Bodies assume ambient temperature but they feel cold*. Some things do - metal or glass objects feel colder than plastic, even if they're all really at the same temperature. Also, they're colder than you expect (because they're not at body temperature) and that translates into "surprisingly cold".

"I knew straight away that the man was dead, but they reassured me that he 'always sleeps like that'," he said.

"No! He is resting!"
"Look, mate, I know a dead German nonagenarian when I see one, and I'm looking at one right now."

Richard J

"Look, mate, I know a dead German nonagenarian when I see one, and I'm looking at one right now."
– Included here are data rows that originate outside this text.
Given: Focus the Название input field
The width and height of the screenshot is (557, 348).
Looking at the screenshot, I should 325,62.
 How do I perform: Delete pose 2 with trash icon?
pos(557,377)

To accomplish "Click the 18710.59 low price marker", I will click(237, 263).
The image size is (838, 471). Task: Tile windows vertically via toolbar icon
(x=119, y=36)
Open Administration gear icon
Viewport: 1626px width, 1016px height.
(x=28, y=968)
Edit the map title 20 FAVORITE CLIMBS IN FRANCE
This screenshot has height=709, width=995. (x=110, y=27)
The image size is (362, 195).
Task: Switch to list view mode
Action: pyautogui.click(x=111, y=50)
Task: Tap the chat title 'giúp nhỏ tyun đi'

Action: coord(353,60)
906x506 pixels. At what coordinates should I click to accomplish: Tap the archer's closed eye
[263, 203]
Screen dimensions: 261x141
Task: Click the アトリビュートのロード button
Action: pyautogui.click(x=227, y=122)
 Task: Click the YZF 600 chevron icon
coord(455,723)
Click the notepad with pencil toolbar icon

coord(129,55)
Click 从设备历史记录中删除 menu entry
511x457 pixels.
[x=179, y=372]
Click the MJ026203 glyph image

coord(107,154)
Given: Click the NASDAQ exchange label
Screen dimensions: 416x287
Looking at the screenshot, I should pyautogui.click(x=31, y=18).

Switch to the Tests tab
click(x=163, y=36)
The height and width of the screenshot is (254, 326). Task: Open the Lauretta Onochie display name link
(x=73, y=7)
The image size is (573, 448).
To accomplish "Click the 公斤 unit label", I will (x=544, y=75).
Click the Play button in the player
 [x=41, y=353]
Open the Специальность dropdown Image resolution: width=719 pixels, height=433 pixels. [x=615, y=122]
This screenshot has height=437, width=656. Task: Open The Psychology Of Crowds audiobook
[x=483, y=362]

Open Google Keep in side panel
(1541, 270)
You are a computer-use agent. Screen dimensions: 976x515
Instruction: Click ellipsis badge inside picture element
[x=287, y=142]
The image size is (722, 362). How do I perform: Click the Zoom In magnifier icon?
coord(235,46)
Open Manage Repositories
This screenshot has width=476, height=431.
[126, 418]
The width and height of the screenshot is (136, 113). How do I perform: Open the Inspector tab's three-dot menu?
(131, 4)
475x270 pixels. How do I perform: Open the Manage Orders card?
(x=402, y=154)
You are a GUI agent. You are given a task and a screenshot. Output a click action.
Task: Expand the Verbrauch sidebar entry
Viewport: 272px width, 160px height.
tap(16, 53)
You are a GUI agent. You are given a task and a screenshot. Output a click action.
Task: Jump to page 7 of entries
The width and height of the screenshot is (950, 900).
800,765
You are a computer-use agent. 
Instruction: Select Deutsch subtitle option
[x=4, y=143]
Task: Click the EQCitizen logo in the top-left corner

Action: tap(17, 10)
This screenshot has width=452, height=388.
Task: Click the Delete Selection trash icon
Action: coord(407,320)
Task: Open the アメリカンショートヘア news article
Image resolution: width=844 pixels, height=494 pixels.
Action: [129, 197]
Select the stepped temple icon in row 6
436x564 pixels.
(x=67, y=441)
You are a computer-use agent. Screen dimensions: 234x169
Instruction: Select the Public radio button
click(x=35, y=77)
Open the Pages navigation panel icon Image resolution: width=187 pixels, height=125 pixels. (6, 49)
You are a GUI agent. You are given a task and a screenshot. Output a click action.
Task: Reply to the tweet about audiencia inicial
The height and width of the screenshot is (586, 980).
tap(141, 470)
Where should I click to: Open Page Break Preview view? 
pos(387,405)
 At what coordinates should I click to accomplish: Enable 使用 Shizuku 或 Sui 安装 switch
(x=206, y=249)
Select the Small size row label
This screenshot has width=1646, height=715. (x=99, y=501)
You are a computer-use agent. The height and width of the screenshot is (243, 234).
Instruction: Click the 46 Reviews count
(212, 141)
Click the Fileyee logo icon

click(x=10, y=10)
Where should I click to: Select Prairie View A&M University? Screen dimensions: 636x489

Now, if only it had been a flight from South America, there'd be an ex-Nazi joke in there. Mind, 91-year old German men do have a non-negligible chance of spending their early-20s in ways they'd prefer not to remember.

ajay

You have no idea of the satisfaction I get from knowing that Paul Krugman and I came up with the same joke at roughly the same time.

I realise that I left an unexplained * there. It was meant to point to a reassuring footnote explaining that my experience with handling dead bodies is limited to dead animals rather than actual human corpses.

Richard J

Is that reassuring? I'm starting to question your experience in cadaveral (cadavereal? cadaverous?) matters.

ajay

Dead animals such as rabbits, etc, that I was about to cook and eat. I think that's less disturbing than admitting to familiarity with dead humans.

jamie

Well I was a mortuary porter way back, so I'm comfortable with corpses. They were my ONLY FRIENDS! (sobs, croons to self, etc)

"Mind, 91-year old German men do have a non-negligible chance of spending their early-20s in ways they'd prefer not to remember"

He was, apparently, an ex-pilot, though nobody's mentioned the word "Luftwaffe" yet.

Tom

"I liked bombing Oldham so much, I came back and lived in the ruins"

My late grandmother (also German, as it tenuously happens) lived in a village with an ex-USAF wartime bomber base attached. One of the Yanks stayed after the war, marrying a local girl and living in the village. At his funeral they had a chap from RAF Mildenhall doing the flag presentation thing and a B-17 doing a flypast. Yes, they got the right village.

a

About that chap, his true claim to fame seems to have been forgotten in his epitaph. (Unless "enthusiasm" and "absolute fearlessness" is code for "defecating on the food cart...using linen napkins as toilet paper".)

Cian

Early onset Alzheimer's would have been a major contributor to "that chap's" behaviour. The alcohol probably didn't help, but was probably only a secondary contributor. Poor fucker.